Net revenue was up 5.9%. Not bad at all! Total beer volume increased 3.1%, and the Heineken brand 6.9%. Net profit was down 1.4% to 936 million euros, and earnings per share declined 1.2% to 1.64 euros. Free cash flow was 578 million euros. The company will pay an interim dividend on the main shares of 64 cents.

For the rest of 2019, management sees “superior top-line growth driven by volume, price and premiumisation.” In other words, we’re in a strong economy and people are still drinking expensive beer. One of these days, the economy will have a hiccup and more folks will drink cheap beer. Management also sees mid-single-digit growth in operating profit.

Heineken 0.0, a non-alcoholic beer, is now available in 51 countries. The brand was launched two years ago and has 69 calories. The non-alcoholic beer market is killing it, with analysts expecting it to pass $25 billion by 2024. This division was up over 10% for Heineken.Â

Total beer volumes were up 3.1%. The segment encompassing Africa, Middle East and Eastern Europe rose 7.1%, with the Americas up 2.9% and Asia 10.4%. Europe alone declined, losing 1.15%. No doubt much of this growth was through mergers and acquisitions. The company purchased brand Tiger a few years ago, and it is growing in Asia. Amstel is doing well throughout the world.

CEO Jean-Francois van Boxmeer spoke with CNBC on Monday. He noted that revenue increased satisfactorily and that emerging markets have done well. He said he thought European numbers declined because the World Cup was not held this year and thus the company could not count on those sales. He was still bullish on emerging markets.Â

There are two classes of Heineken shares. The first is Heineken, which has a market cap of 55.6 billion euros. The second is Heineken Holdings, which owns a little over 50% of Heineken stock. Heineken’s stock sells at 97.06 euros and Holding’s stock sells for 92 euros. This means that buying Heineken Holdings gives a 5.2% discount. But put another way, that 1.64-euro interim dividend is slightly bigger for Holdings owners. My firm has owned Holdings for about seven years. With the dividend, we have about a 155% profit.

The Heineken family controls Heineken Holdings, which controls Heineken. Fomento Economico Mexicano controls 8.63% of the company, which it received several years ago when Heineken acquired Dos Equis, Sol and Tequate.

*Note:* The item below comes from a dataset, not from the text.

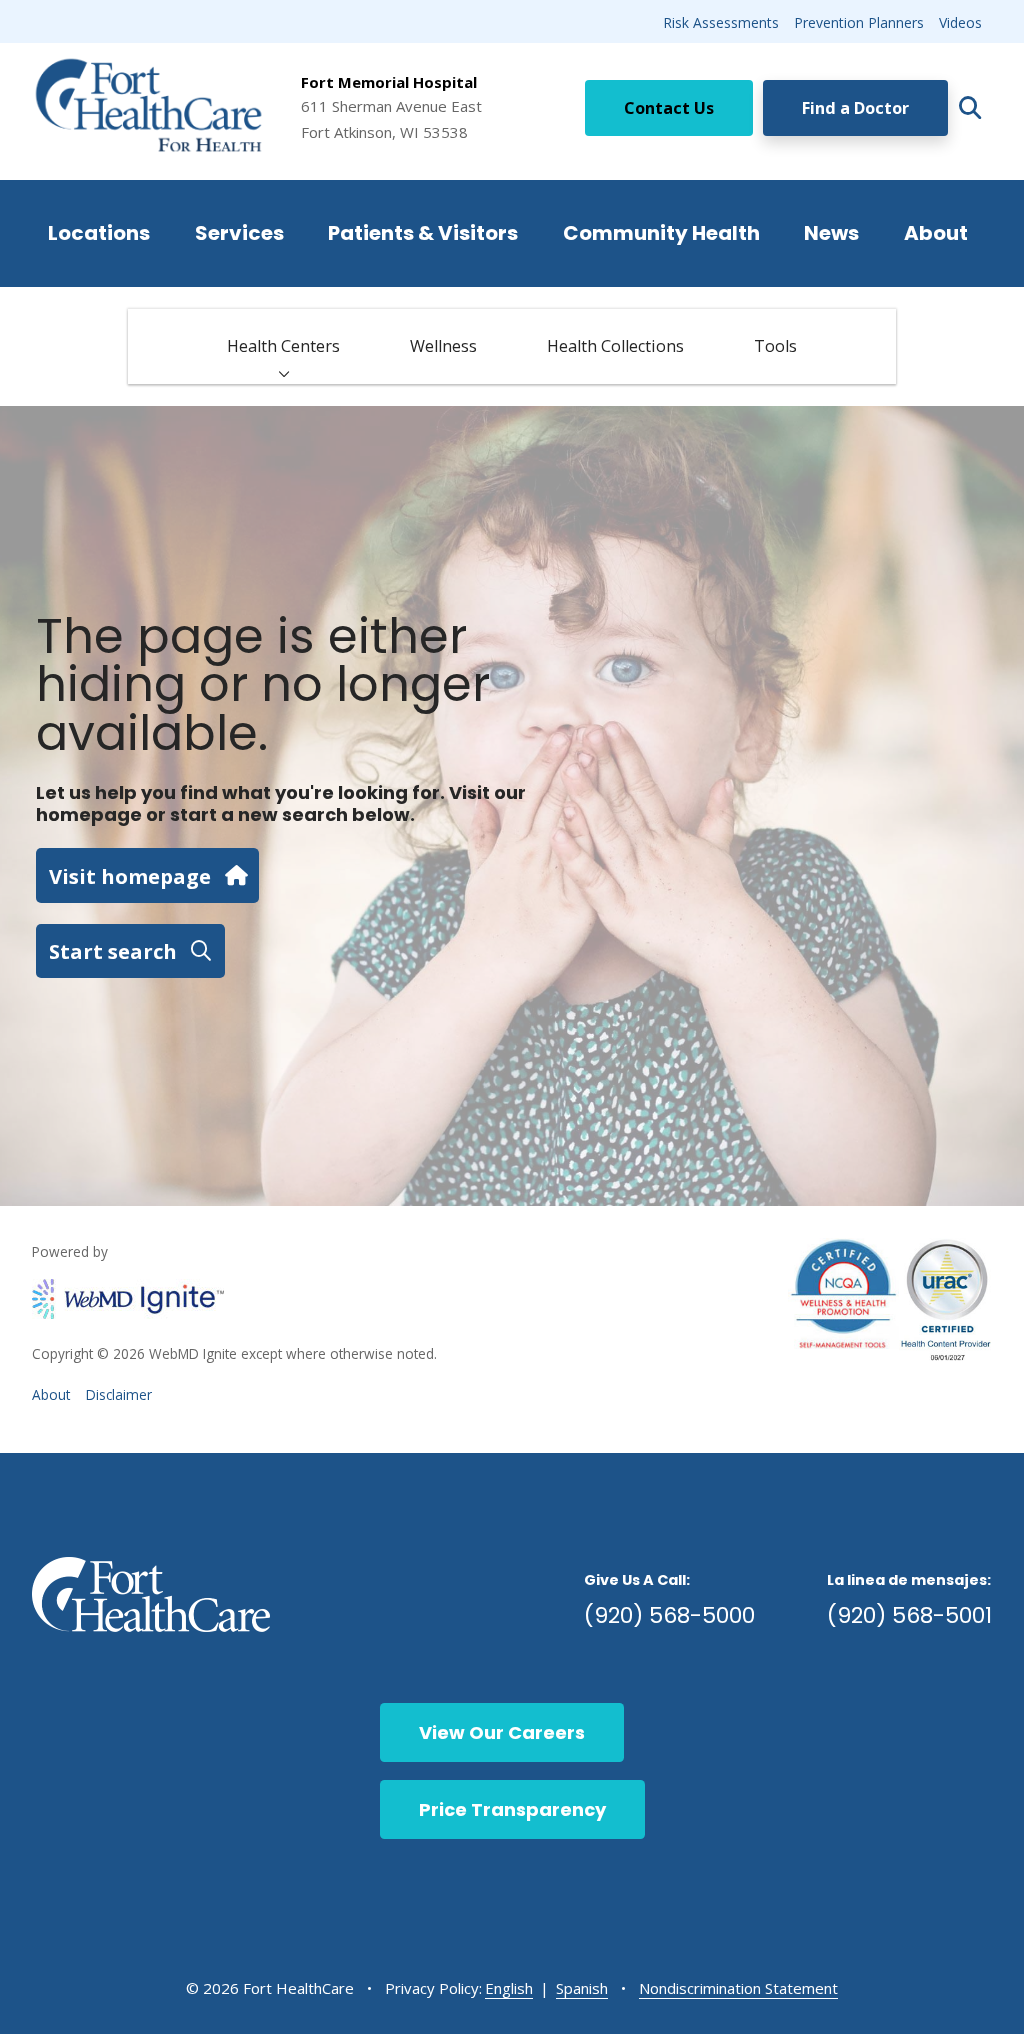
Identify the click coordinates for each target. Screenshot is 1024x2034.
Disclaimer (119, 1394)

Morgan Stanley is not crazy about the stock. It has an “underweight” rating and a price target of 77 euros. It noted weakness in the U.S. and Mexico and brand weakness in Brazil. Morningstar thinks the shares are fully priced.

As for me, I’m a long term holder. I love Heineken. The industry is dominated by two primary players. Heineken has gone around the globe gobbling up competitors and small brewers like Lagunitas. We’re not buying now but are certainly keeping our shares that we bought several years ago.